◆ Short task ◆
In the listing below, rewrite the lines from the one with "Where should I" to the one with "pos(1036,386)", swapping "settings icon" for "gear icon" and leaving everything else unchanged. Omit the picture from your answer.

◆ Supplied entries ◆
— Begin —

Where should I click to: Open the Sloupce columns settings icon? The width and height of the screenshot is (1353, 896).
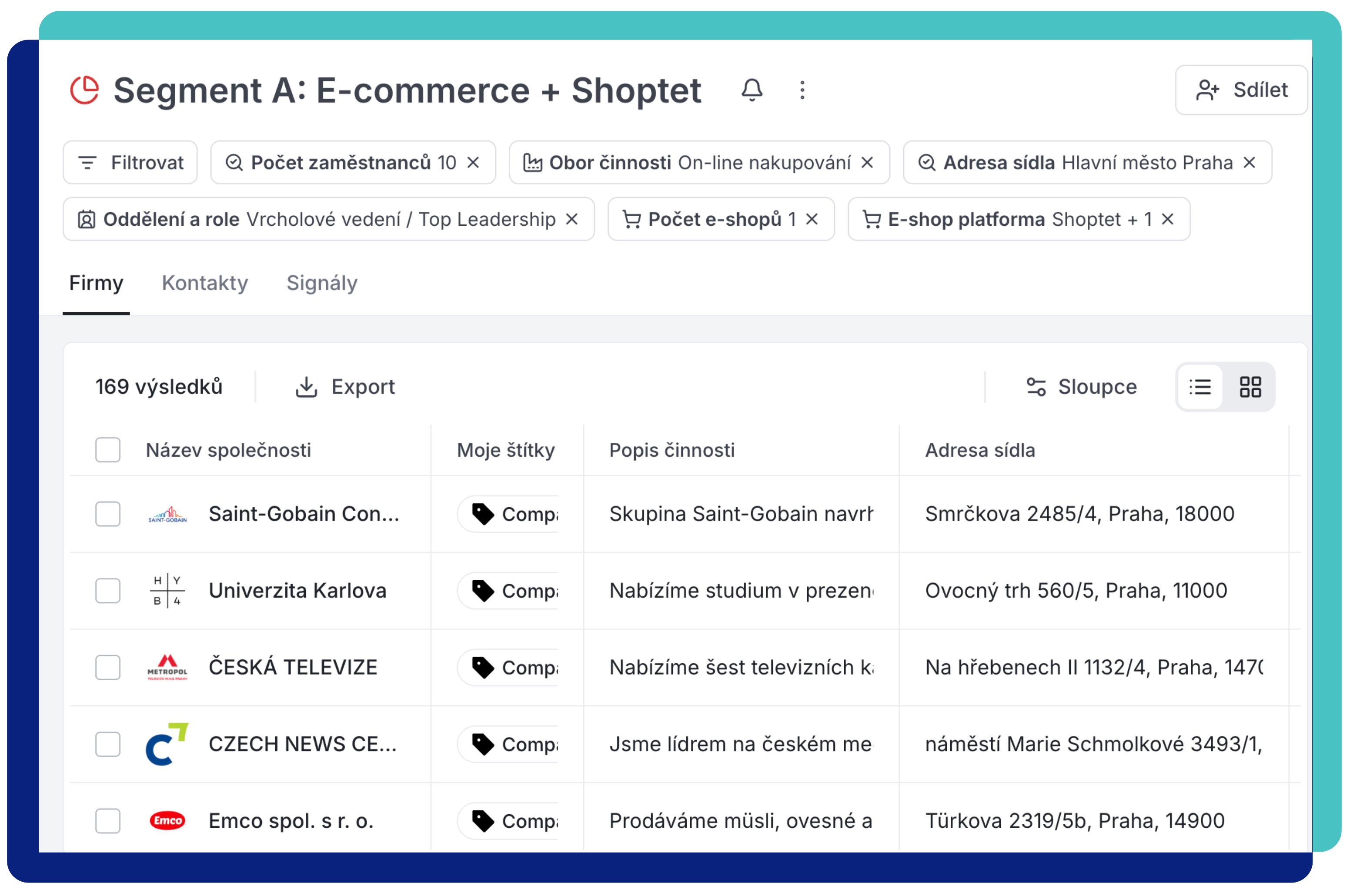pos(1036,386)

— End —
— Begin —

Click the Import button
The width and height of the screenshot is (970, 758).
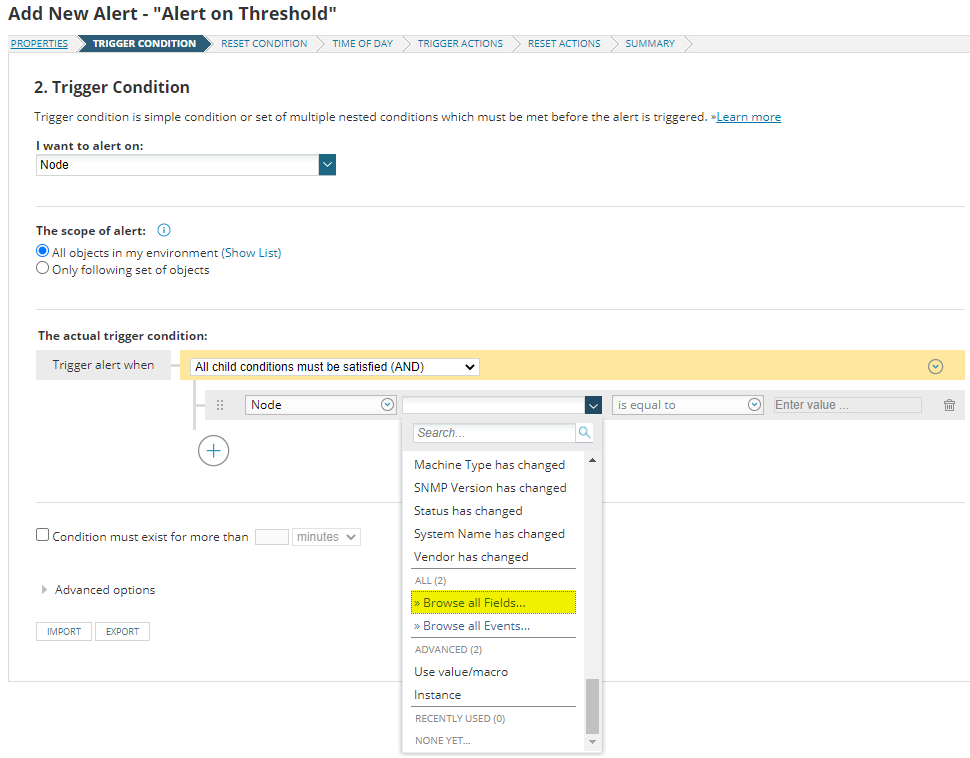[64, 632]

— End —
— Begin —

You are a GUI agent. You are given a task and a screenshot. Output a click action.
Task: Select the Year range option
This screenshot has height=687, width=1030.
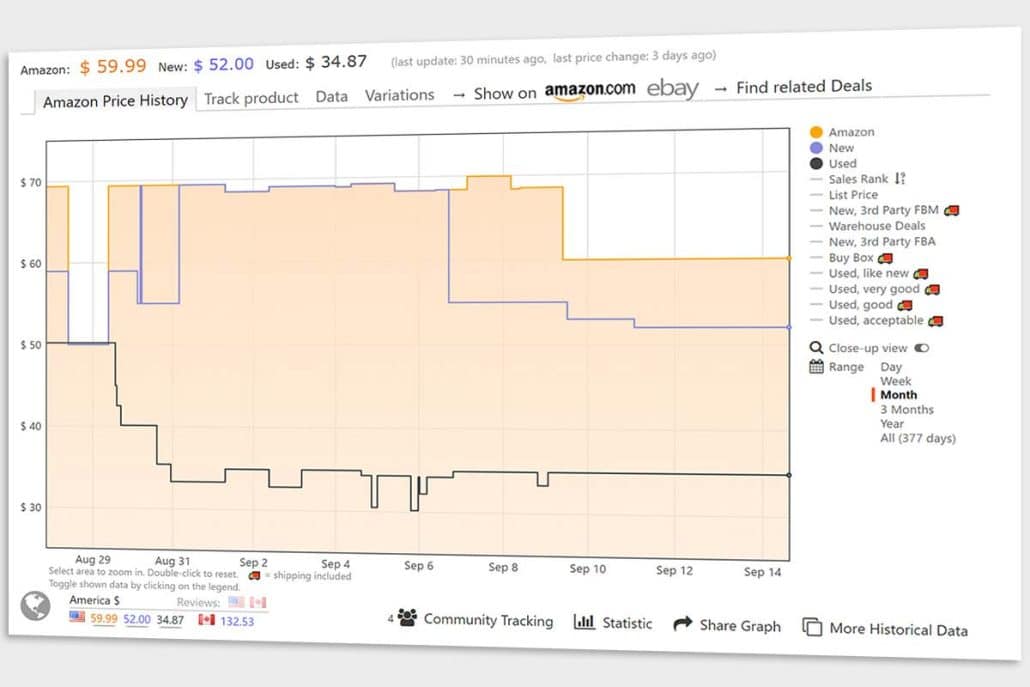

— End —

◆ Written answer ◆
Where should I click to: Open the Sloupce columns gear icon? The width and height of the screenshot is (1353, 896).
pos(1036,386)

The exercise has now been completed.